Spoken Menu Nourishes Patient Satisfaction at Baystate Medical Center

Baystate Medical Center’s patient satisfaction scores improved with the launch of a Spoken Menu concept combined with guest service ambassadors and a new pod tray assembly area supported by Aladdin Temp-Rite’s Heat on Demand Advantage and Ready-Chill systems.


Baystate Health is a consortium of four hospitals and medical centers located in western Massachusetts. The not-for-profit healthcare provider’s mission is “to improve the health of the people in our communities every day with quality and compassion.” Baystate Medical Center, a 714-bed acute care hospital in Springfield, is the only level 1 trauma center in this part of the state.

From 2007 to 2013 Baystate Health’s Food and Nutrition department provided room service to its patients. This delivery method offered patients an extensive menu and multiple service hours. Despite the convenience offered to patients, it wasn’t working well. “We weren’t getting meals to the patients in an appropriate amount of time, which is 45 minutes to one hour,” says Nancy Robinson, BS, MBA, Director for Patient and Guest Services. “We couldn’t meet the timeframe consistently during peak volume times in part because of inefficiencies in the kitchen, and the amount of distance between the kitchen and the new tower’s patient rooms.”

Robinson and Richard Callahan, Baystate Medical Center’s Chef and Production Manager, asked a consultant to examine the operation and suggest operational efficiencies. An evaluation team recommended a hybrid model, minimizing room service and adopting a spoken menu/ambassador/pod tray assembly system. “We pushed back,” Robinson admits. “A second consultant also recommended the same approach. We decided to take their advice, and reached out to Premier, Inc., a group purchasing organization, and Aladdin Temp-Rite, for their expertise and support.” 

Several goals were set:

  • To increase patient satisfaction with food and nutrition;
  • To offer patients two high-quality choices instead of multiple room service menu choices that were often inconsistent in quality;
  • To make getting a meal a simpler, more personal interaction;
  • To ensure patients receive their hot food hot, and cold food cold, by streamlining the assembly and delivery to under 45 minutes to one hour;
  • To offer alternative menu items such as pizza, sandwiches, hamburgers and salads to patients who want other options; 
  • To simplify and reduce menu offerings and liability of exposure to so many products offered by room service.

A pod air curtain refrigerator allows staff efficiencies. For example, doors remain open efficiently produces during tray assembly.

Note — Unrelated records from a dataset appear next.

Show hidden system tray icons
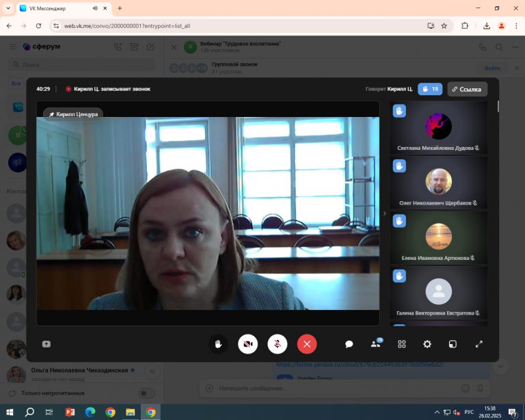Image resolution: width=525 pixels, height=420 pixels. click(x=438, y=412)
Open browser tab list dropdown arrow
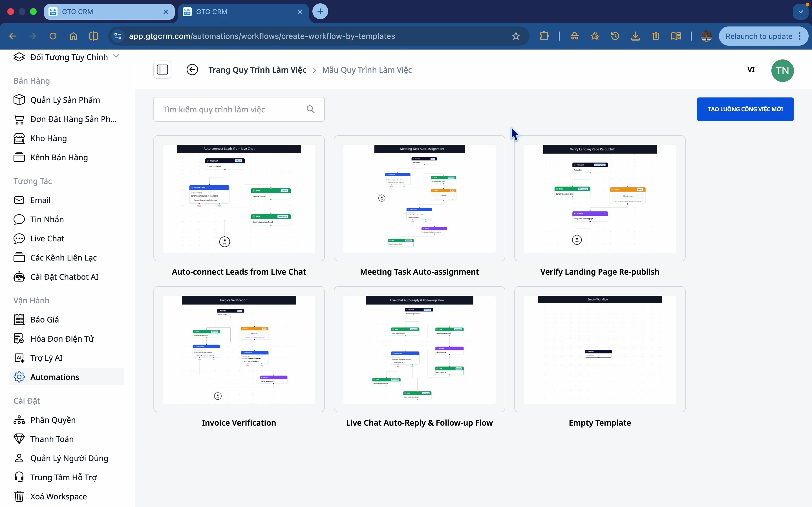Screen dimensions: 812x507 (x=801, y=12)
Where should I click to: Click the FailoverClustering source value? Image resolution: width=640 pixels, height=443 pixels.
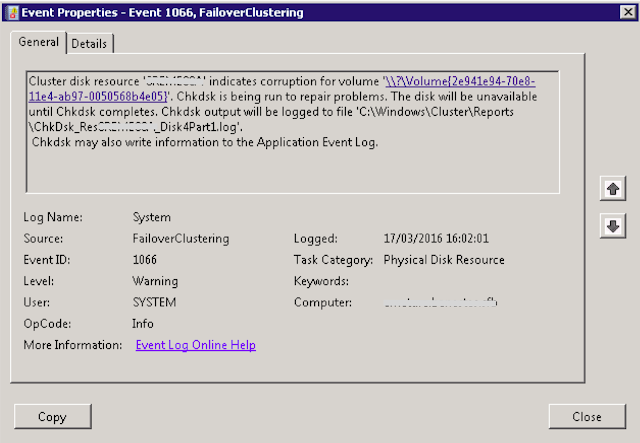click(181, 238)
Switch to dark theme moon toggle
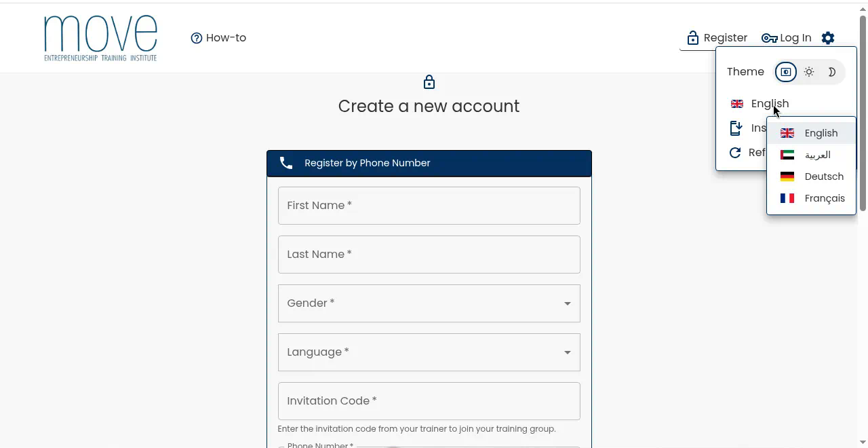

To determine if the return on investment of capital and time would be valuable for Baystate, Aladdin Temp-Rite Territory Manager Peter Savenko took Callahan and Young Hee Kim, MS, RD, LDN, CNSC, to other healthcare establishments that had achieved similar goals using the spoken menu/ambassador/pod system in combination with Aladdin Temp-Rite’s Heat on Demand Advantage® and Ready-Chill® systems.

 Callahan and Kim were impressed with what they saw, and decided to proceed with the change at Baystate Medical Center. Two months before going live, Callahan took two supervisors, a chef and the trainer back to those same hospitals so they could also see the system in operation and get their feedback to give management and co-workers. “That was the key in making this successful,” Callahan says. “Once the supervisors and staff saw it function, it made sense to them and they were able to translate how it would work to other staff.”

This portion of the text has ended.